Every Irish citizen now has the right to live, work, study and retire in any EU Member State. The EU has helped protect and enhance workers’ rights through a variety of regulations, for example on working hours and contracts.
European Social Fund
The European Social Fund (ESF) supports the creation of more and better jobs in the EU, by co-funding national, regional and local projects to improve levels of employment, the quality of jobs and the inclusiveness of the labour market. Since Ireland’s accession to the EU the ESF has invested over €6 billion in education, training and employment creation in Ireland. This was invested to great effect across the regions of Ireland, increasing access to higher-level education for all.
There are also many exciting employment opportunities for Irish citizens within the EU institutions, as well as openings for people with qualifications in Irish as translators, interpreters, and lawyer-linguists. The EU jobs website provides information on the opportunities available. Find more information about getting to Brussels, living there, and moving up the ladder in the European Movement Ireland’s Green Book.
The EU funds many initiatives and projects aimed at all levels of education, from primary school to university, helping to create one of Ireland’s principal assets: our young, well-educated and skilled workforce.
The Erasmus programme is the EU’s main education/training programme, allowing students to spend time studying at a university in another European country. Around 200,000 students take part every year, including around 2,000 from Ireland. Erasmus has Irish roots: it was launched by former Irish Commissioner Peter Sutherland in 1985. Erasmus the blog offers further insights into the Irish experience of the Erasmus programme.
Erasmus for All, a programme bringing together the EU schemes for education, training, youth and sport, will be a priority for the 2013 Irish Presidency.
The EU’s Youth on the Move programme, part of the Europe 2020 strategy, undertakes a range of actions aimed at making eduation and training more relevant to young people’s needs and encouraging more of them to take advantage of EU grants to study or train in other EU countries.
3. Travel and freedom of movement
The EU has removed many of the barriers which made it difficult for Irish citizens to travel freely within the EU in the past. The lifting of border controls has greatly facilitated free movement within Europe.
European Health Insurance card
The European Health Card provides cover and access to care to all Irish citizens if they fall sick or have an accident while travelling in the EU. It was unveiled during the 2004 Irish EU Presidency.

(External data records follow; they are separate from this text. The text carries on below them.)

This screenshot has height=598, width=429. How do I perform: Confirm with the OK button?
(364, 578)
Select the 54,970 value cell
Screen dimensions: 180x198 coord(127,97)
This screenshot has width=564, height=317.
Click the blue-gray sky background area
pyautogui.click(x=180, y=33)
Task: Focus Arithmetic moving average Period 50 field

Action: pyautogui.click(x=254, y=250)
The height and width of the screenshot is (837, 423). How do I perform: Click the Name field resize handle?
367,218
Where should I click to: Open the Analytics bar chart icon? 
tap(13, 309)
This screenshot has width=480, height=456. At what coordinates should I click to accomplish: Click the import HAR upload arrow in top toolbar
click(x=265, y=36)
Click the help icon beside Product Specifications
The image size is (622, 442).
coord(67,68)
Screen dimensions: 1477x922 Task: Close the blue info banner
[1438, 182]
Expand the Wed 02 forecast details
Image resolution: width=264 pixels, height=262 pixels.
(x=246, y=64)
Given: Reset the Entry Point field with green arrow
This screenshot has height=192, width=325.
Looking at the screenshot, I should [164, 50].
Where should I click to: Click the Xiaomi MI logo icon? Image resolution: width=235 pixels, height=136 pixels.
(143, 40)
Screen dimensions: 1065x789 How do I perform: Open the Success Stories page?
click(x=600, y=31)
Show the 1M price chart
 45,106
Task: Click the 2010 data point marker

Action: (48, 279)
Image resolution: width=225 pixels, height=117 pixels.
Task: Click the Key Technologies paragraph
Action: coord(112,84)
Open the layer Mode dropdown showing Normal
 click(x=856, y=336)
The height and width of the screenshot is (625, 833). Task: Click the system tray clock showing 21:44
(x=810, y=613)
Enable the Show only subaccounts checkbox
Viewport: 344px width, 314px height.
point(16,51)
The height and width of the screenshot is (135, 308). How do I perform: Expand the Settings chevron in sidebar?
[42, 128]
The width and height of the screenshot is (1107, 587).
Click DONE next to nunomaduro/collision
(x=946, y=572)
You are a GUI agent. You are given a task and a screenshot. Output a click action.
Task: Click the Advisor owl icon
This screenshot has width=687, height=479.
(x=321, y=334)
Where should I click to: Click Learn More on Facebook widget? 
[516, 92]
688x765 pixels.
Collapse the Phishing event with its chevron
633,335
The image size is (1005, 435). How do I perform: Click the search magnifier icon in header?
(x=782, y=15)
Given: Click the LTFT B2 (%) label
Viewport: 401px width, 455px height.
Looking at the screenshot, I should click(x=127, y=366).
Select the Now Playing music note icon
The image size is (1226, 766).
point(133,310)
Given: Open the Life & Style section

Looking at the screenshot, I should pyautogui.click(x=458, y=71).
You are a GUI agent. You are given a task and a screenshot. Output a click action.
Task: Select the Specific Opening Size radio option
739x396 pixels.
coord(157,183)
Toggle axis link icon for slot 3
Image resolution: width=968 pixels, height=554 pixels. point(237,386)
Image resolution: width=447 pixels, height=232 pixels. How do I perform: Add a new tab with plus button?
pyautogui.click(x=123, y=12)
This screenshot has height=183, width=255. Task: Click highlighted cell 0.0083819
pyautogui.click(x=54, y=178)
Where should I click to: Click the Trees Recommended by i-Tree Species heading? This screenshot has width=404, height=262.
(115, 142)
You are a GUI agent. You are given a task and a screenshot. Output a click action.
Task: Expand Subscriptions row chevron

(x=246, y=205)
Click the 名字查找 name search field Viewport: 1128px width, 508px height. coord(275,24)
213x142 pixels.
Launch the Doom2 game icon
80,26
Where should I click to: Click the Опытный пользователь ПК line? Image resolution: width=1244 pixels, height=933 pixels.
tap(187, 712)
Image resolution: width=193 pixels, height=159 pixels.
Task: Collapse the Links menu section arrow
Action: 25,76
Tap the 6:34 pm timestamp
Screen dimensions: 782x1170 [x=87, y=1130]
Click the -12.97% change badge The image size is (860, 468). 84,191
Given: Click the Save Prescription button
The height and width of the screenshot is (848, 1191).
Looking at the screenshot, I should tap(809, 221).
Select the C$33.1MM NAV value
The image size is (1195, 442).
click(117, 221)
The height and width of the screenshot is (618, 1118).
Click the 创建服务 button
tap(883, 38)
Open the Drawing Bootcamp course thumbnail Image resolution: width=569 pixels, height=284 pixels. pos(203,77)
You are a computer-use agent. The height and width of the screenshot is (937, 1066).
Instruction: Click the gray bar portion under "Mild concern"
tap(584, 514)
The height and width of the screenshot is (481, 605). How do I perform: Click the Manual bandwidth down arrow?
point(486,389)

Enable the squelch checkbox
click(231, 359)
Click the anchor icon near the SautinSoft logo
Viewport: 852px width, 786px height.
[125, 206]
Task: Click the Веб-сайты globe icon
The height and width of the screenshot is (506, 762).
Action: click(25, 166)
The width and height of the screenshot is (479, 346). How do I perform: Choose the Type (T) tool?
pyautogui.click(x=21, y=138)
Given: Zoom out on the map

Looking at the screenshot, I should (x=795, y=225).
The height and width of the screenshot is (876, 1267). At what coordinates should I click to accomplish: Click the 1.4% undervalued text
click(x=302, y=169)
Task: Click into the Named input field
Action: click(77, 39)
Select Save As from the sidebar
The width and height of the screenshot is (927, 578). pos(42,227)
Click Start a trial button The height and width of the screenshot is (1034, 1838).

Thanks to EU legislation liberalising transport sectors (the airline sector having been reformed by Irish Commissioner Peter Sutherland in the 1980s) it has also become far cheaper for EU citizens to travel within the EU. The Single European Sky legislation also restricts uncompetitive pricing. EU laws on air passenger rights mean that passengers can now claim compensation for delayed or cancelled flights.
Liberalisation of the telecommunications market has significantly cut communication costs for Irish citizens, as has the cap on mobile phone roaming charges when travelling in other EU Member States. Ireland was among the first Member States to push for this in the mid-2000s.
17 member states now have the euro as their currency, giving traders within the eurozone exchange rate certainty and providing great convenience for tourists.
4. Consumer rights
The EU provides protection for EU consumers shopping across European borders. The European Consumer Centres Network (ECC-Net) gives free information and advice to consumers and provides assistance to consumers with disputes against traders located in other Member States. The EU body SOLVIT gives free advice to businesses experiencing problems with a cross-border element that are caused by bad application of EU law by EU public authorities.
European environmental legislation has underpinned a vast improvement in the Irish environment. Raw sewage is no longer dumped into the Irish Sea. Marine life in Irish coastal waters has benefited from cleaner sea water and beaches. Regulations on waste management and funding from the Cohesion Fund have led to investment in drainage schemes and safer disposal of rubbish. This has not only improved the environment but also created jobs.